Strategy: Social Science or Debate Club?Posted: October 17, 2011
One of the favorite pastimes at gatherings of management scholars is the panel debate. Generally, this takes the form of two teams, each made up of a couple or more academics, which take turns arguing their side of some pre-specified issue. Usually, an audience vote is taken on the “motion” before arguments and then following them to see which team was more persuasive.
As an audience member, I have always found these spectacles entertaining and amusing to watch. The best ones involve good-natured banter by smart colleagues. Debates have the positive quality of breaking up the typical “H2a” monotony that can quickly develop at these meetings.
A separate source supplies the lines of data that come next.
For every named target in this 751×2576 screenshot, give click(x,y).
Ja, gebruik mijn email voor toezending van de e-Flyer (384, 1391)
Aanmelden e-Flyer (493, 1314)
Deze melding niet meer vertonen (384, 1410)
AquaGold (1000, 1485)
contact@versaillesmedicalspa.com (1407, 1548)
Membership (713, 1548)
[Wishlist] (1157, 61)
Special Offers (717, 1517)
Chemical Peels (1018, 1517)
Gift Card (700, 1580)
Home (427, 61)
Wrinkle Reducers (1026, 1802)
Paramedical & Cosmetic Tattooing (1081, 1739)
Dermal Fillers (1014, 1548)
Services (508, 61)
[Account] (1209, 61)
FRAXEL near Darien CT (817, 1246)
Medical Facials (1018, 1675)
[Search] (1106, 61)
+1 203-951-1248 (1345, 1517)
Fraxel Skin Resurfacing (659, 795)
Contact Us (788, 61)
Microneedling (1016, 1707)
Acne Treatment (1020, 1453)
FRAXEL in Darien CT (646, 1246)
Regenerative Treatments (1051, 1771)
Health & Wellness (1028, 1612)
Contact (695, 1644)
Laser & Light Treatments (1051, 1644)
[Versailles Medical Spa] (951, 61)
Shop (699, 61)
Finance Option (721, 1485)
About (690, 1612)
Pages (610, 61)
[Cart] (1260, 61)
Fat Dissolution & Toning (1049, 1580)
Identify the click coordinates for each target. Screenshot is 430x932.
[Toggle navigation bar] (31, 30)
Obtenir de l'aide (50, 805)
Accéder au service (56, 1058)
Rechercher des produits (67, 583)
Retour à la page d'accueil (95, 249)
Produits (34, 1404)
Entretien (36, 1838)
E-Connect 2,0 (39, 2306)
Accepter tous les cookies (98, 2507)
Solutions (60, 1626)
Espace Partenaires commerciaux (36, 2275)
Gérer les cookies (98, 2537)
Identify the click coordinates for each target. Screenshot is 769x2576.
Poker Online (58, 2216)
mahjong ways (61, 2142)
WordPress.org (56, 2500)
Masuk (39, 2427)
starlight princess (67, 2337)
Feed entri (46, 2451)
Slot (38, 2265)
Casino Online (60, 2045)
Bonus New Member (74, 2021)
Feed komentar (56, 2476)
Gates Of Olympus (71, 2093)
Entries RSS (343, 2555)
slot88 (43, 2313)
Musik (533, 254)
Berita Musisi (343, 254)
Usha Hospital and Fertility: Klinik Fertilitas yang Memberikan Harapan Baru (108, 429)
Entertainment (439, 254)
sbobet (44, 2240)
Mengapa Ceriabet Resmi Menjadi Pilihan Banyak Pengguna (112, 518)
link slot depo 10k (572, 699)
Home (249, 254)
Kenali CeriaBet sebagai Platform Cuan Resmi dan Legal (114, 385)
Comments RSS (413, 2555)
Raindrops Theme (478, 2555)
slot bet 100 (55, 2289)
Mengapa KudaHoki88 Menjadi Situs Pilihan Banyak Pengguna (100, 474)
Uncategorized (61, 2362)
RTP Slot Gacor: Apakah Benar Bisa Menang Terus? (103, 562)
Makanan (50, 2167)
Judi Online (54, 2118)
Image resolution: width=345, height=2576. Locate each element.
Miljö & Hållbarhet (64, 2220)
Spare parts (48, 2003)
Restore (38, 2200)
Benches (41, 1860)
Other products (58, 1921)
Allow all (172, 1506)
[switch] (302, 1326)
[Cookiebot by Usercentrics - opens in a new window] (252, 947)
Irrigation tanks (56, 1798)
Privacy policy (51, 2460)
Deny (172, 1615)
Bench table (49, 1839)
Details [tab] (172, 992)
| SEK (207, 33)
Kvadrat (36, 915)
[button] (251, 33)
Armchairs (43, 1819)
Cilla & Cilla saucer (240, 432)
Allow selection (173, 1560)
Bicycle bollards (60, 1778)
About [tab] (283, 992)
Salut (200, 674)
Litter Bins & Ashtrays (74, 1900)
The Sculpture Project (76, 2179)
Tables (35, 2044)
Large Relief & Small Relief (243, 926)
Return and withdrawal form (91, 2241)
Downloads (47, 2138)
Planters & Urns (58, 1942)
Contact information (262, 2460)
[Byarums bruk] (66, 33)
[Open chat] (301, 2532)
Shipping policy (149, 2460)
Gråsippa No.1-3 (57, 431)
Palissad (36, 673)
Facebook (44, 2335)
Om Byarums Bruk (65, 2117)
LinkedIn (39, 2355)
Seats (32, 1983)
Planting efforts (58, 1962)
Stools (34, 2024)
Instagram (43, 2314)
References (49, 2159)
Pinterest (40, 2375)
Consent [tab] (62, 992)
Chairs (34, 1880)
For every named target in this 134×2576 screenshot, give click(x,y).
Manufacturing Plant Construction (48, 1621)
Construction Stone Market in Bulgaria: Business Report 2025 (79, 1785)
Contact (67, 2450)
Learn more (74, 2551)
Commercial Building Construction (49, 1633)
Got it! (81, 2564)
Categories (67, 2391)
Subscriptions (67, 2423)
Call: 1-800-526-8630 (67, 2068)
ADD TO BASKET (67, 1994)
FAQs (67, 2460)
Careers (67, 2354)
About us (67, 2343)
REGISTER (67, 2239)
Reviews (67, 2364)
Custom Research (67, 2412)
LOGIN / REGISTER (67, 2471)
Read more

As a result authoring the 2010 piece in SO! (jointly with 20+ coauthors from the Strategy Research Initiative) — which challenges the editorial norms presently governing our management journals — I was invited to participate in a number of such debates. Not surprisingly, being an active participant forced me to think more carefully about the purposes and consequences of these things than I ever had in the past.
Let’s establish up-front that I am a terrible debate panelist. I’m not very good on my feet and am additionally weighed down by the stubborn belief that important arguments must be won by facts and force of logic rather than clever rhetorical razzle-dazzle. As a result, I always lose … and I mean lose big. (A recent such experience involved a debate in which my esteemed colleague and co-blogger Steve Postrel opened up a can of whoop-ass on me at the AoM — ouchies!)
My conclusion is that, in addition to being a fun way to pass some conference time, our conference debates are symptomatic of a strong anti-scientific bent that tends to permeate management scholarship. Indeed, the big debate issues typically boil down to whether management scholars should strive to be more scientific in the traditional sense of that enterprise. In those, the “controversial” position is always the one in favor of some conventional scientific method — and that position is always gleefully voted down in favor of some postmodern alternative by an overwhelming majority (check out the DRUID debate history and you will quickly see what I mean).
At one point during a recent debate, I wondered whether the people in the natural sciences ever allocate valuable conference time to philosophical debates over basic scientific method. When geneticists hold their big annual conference, is the keynote activity a debate over whether data should be used to refute theory (the topic at a recent management conference)? Do physicists find it useful to debate whether they should dump mathematical models in favor of natural language theories (because math forces one to oversimplify the complexities of the universe)? Do mathematicians get together to debate the one “correct” definition of a topology (insert “competitive advantage” and you have a strategy debate topic)? No? Why not? Is it that those folks are too busy actually advancing knowledge to waste their time with philosophy parlor games?
When the final audience vote is tallied, what do we accomplish? What do you think we accomplish? Science does not advance via consensus vote (historically, quite the opposite). What culture do we foster by giving these debates prime billing in our academic conferences?